» **REQUIRED WORK**:
Rewrite the entries below, changing "Cancel" to "Close" and leaving everything else unchanged. Omit the pictures from the answer.

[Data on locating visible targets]

------

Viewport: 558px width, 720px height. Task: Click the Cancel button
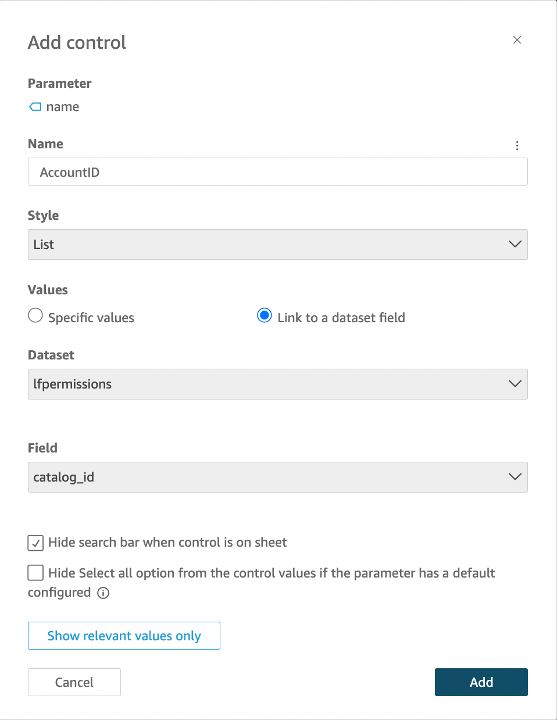[x=74, y=682]
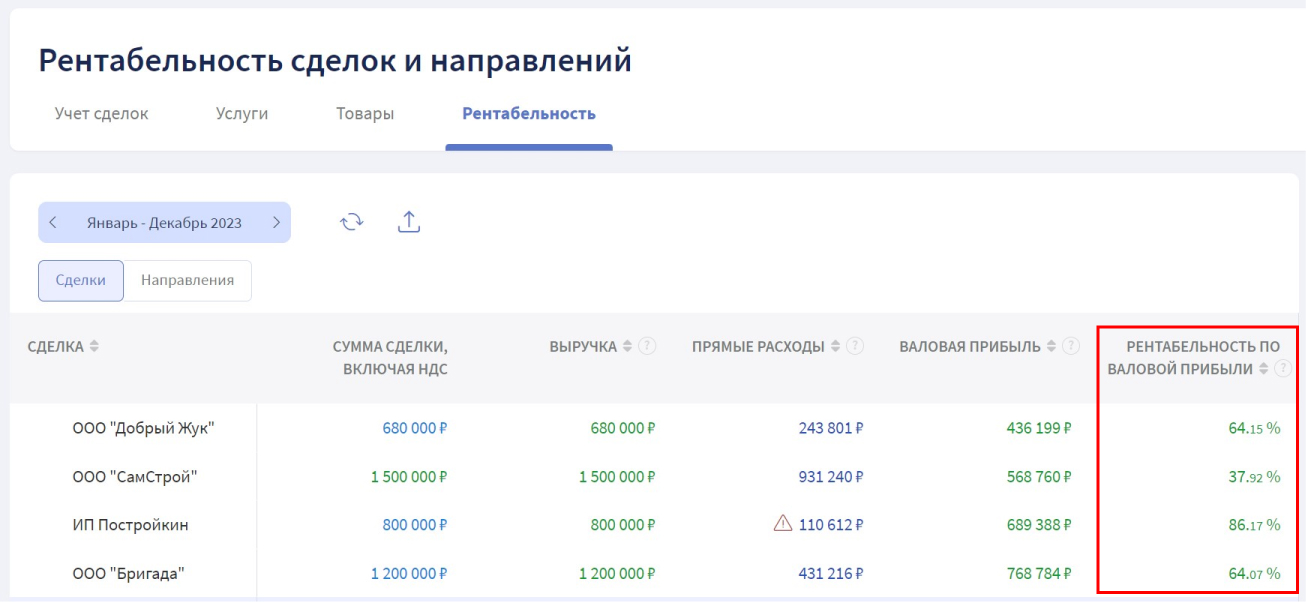This screenshot has height=602, width=1306.
Task: Click help icon by Рентабельность по валовой прибыли
Action: 1283,368
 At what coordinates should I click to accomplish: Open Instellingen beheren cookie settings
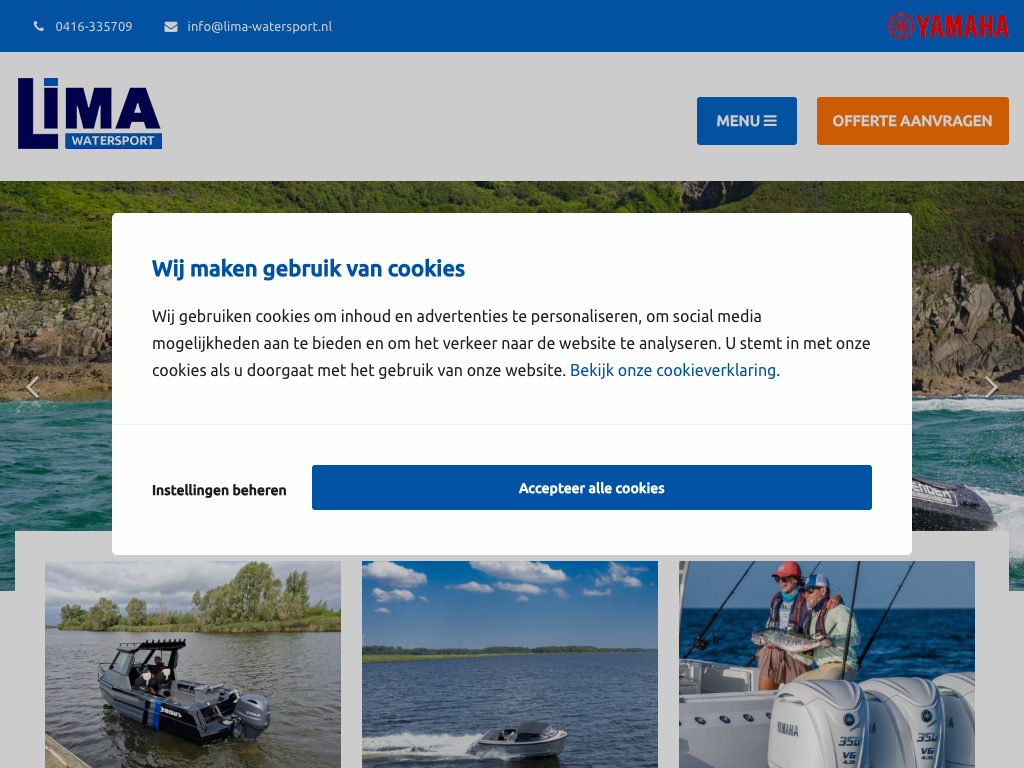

------

» **ANSWER TO THE TASK**:
Viewport: 558px width, 720px height. Task: Click the Close button
[x=74, y=682]
This screenshot has height=602, width=1306.
Task: Click help icon by Рентабельность по валовой прибыли
Action: 1283,368
 At what coordinates should I click to accomplish: Open Instellingen beheren cookie settings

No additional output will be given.